Begitu juga dengan Patmaraga yang juga mengalami nasib yang sama.

Setelah Lambung Mangkurat mendudukkan niatnya, ia terduduk sambil menangis dan


menunggu selama beberapa hari munculnya jasad kedua Sepasang Kembar Keponakannya,
tetapi tidak juga muncul, hingga Lambung Mangkurat Berteriak memanggil mereka dan juga
terjun kedalam Lubuk itu, tetapi tidak juga diketemukan, hingga selesai Lambung Mangkurat
kembali pulang.

Kedua orang tua mereka, Empu Mandastana dan istri mengalami hal yang tidak wajar, karena
apa yang dipesankan kedua anaknya, tidak seperti apa yang terjadi. Bunga Puspa itu lenyap
dihadapan mereka dan mereka merasa yakin bila kedua anak Kembarnya itu sedang hidup
dan Empu Mandastana bersama Isterinya memutuskan untuk mencari dan mencari anaknya,
hingga tidak pernah berada yang tahu lagi dimana kedua pasang suami isteri itu karena
mencari anak Sepasang Kembar Kesayangan mereka.

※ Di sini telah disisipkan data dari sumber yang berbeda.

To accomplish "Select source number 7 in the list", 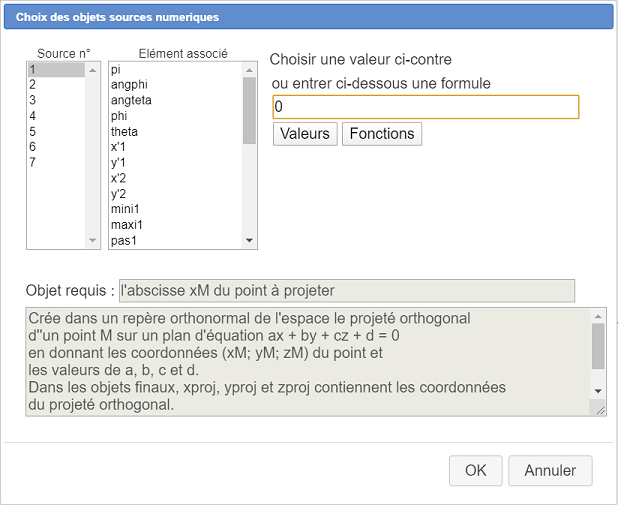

Ketika Puteri Junjung Buih memegang dan mencium Bunga Puspa pemberian Kedua Kembar
Bersaudara, tiba-tiba lenyap begitu saja dari tangannya dikala Puteri Junjung Buih sedang
duduk dijendela Keraton. Dengan Perasaan sedih Puteri Junjung Buih memandang kelangit
dan melihat keduanya berada melambai kapadanya. Yakinlah Puteri Junjung Buih bahwa
kedua saudara kembar yang ia cintai kini berada pada kayangan tidak mati dan tidak hidup.